Moreover, the bit line contact hole 214 is needed in order to connect the bit line 215 to the drain area of the transferring transistor formed on the semiconductor substrate. This bit line contact hole 214 is formed penetrating the high resistance load 211, the VCC line 212, the GND line 208 and the gate electrode 204. The layout margin of each layer for this bit line contact hole 214 must be also secured. Especially, the VCC line 212 is the polysilicon made to be low resistance and is difficult to be made low resistance compared with the metal material. Therefore, the area of the VCC line 212 is made to be as large as possible in the designing, and securing a layout margin MG2 between the bit line contact hole 214 and the VCC line 212 is needed. Consequently, it is difficult to reduce the cell length L2 shown in FIG. 2. At the bit line contact hole 214, as the same as the shared contact hole 210, the problem that the aspect ratio becomes large and the contact resistance increases occurs.
Furthermore, at the memory cell shown in FIG. 2, the GND line 208 is extended right under the bit line 215 being the uppermost layer, and the second dielectric interlayer 209 and the third dielectric interlayer 213 are positioned between the bit line 215 and the GND line 208. By this, the wiring capacity of the bit line 215 becomes large, it becomes an obstacle to realize the high speed writing and reading for the memory cell.
As this kind of SRAM, several Japanese patent applications are disclosed.

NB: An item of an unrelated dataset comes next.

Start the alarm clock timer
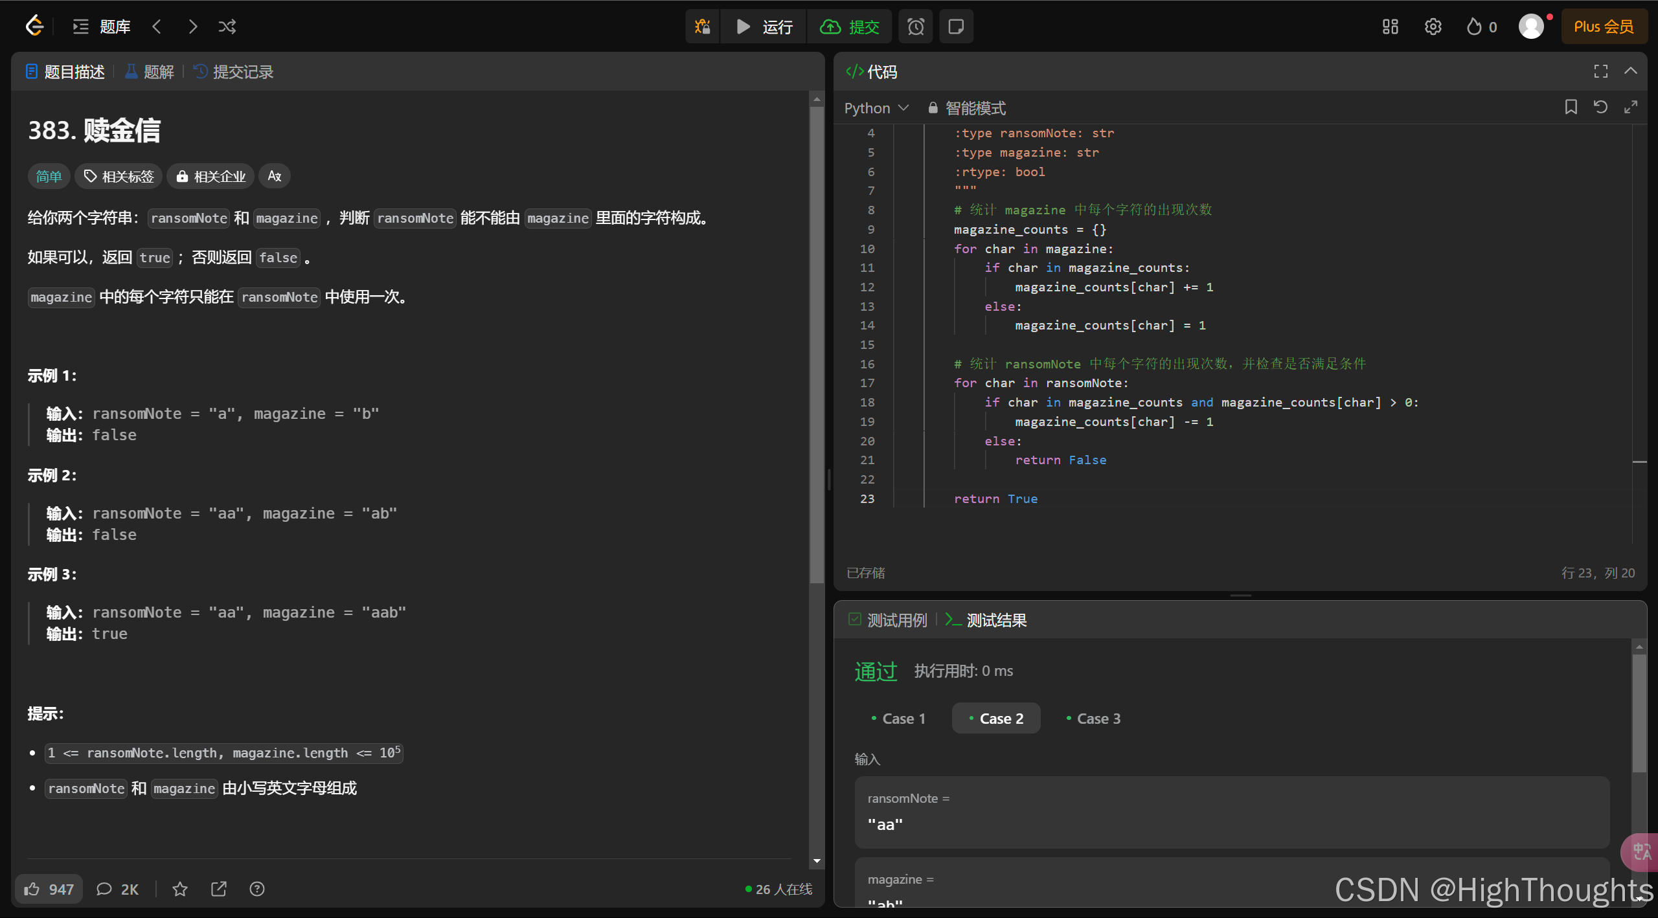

For example, the Japanese Patent Application Laid-Open No. HEI 7-240477 discloses a SRAM using a high resistance load made of polysilicon. At this SRAM, a gate electrode is formed by a first layer polysilicon film, a word line is formed by a second layer polysilicon film, a high resistance load and a first power supply line are formed by a third layer polysilicon film, and a second power supply line and a bit line are formed by a first layer aluminum film. At this structure, a shared contact hole connecting the gate electrode and the high resistance load must be formed penetrating the second layer polysilicon film being the word line. Therefore, the aspect ratio becomes large and a margin for the second layer polysilicon film must be secured, and the occurrence of the mentioned above problems is not avoided.
The Japanese Patent Application Laid-Open No. HEI 8-274190 discloses a SRAM. At this SRAM, a gate electrode is formed by a first layer polysilicon film, a first and a second power supply lines are formed by a tungsten film, a high resistance load is formed by a SIPOS (semi insulated polysilicon), and a bit line is formed by an aluminum film. This SRAM have also the same problem as the Japanese Patent application Laid-Open No. HEI 7-240477. And the Japanese Patent Application Laid-Open No. HEI 8-241929 discloses the same kind of SRAM.